1840–1916 · França · Simbolismo


A história

Por vinte anos, de cerca de 1870 a 1890, Odilon Redon trabalhou quase inteiramente em preto, em desenhos a carvão e litografias que ele chamava de seus noirs, olhos à deriva, aranhas gigantes, cabeças flutuantes, um mundo imaginado que, segundo ele, deixava pôr "a lógica do visível a serviço do invisível". Ele se formara brevemente como arquiteto e depois como pintor em Paris antes de voltar a sua Bordeaux natal, onde o gravador Rodolphe Bresdin lhe ensinou as técnicas de água-forte e litografia que deram aos noirs seu estranho grão suave.

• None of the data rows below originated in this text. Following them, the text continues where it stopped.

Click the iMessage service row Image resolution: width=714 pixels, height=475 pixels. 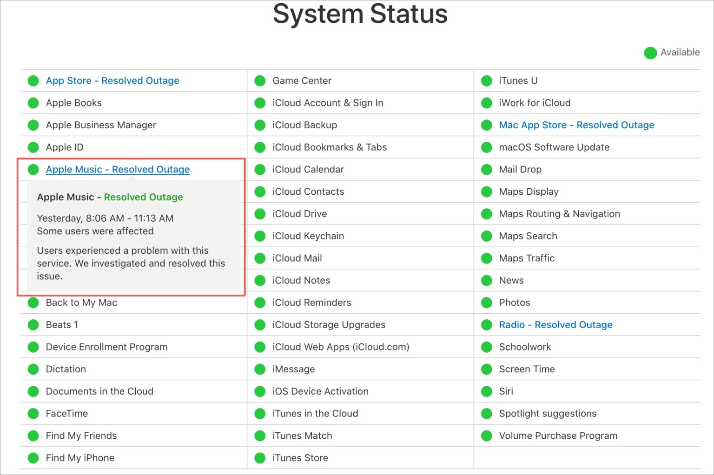click(x=293, y=369)
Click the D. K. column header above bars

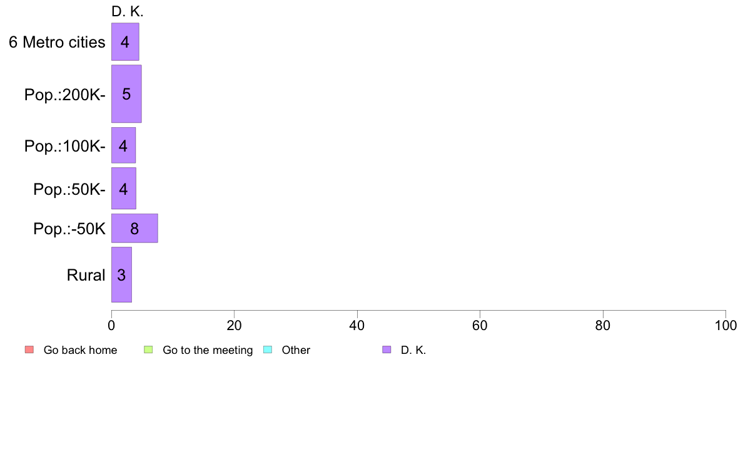[x=128, y=11]
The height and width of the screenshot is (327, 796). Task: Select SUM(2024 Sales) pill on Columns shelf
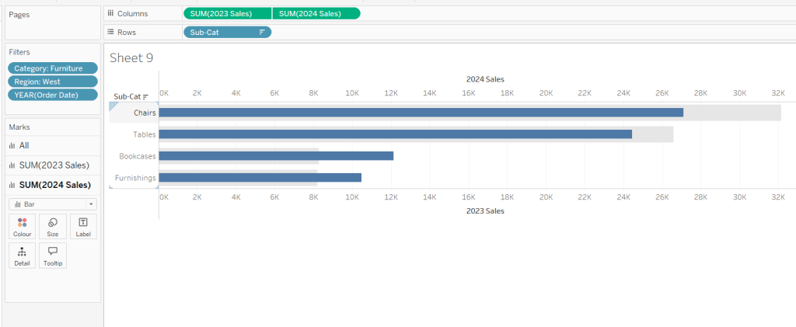316,13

Redon passou parte da Guerra Franco-Prussiana de 1870-71 servindo no exército francês, e o trabalho baseado em gravura e voltado para dentro que se seguiu o manteve quase desconhecido fora de um pequeno círculo até 1884, quando o romancista Joris-Karl Huysmans fez um colecionador fictício obcecar-se pelos desenhos de Redon no romance "Às Avessas". O livro transformou Redon, quase da noite para o dia, numa pequena celebridade da geração simbolista.

Por volta de 1890, não muito depois do nascimento de seu filho Arï, Redon pôs o carvão de lado e começou a trabalhar em pastel e óleo, e a mesma imagística, olhos fechados, flores solitárias, perfis míticos, reapareceu em cores vivas e saturadas que ele nunca usara antes, uma mudança que manteve pelo resto da carreira.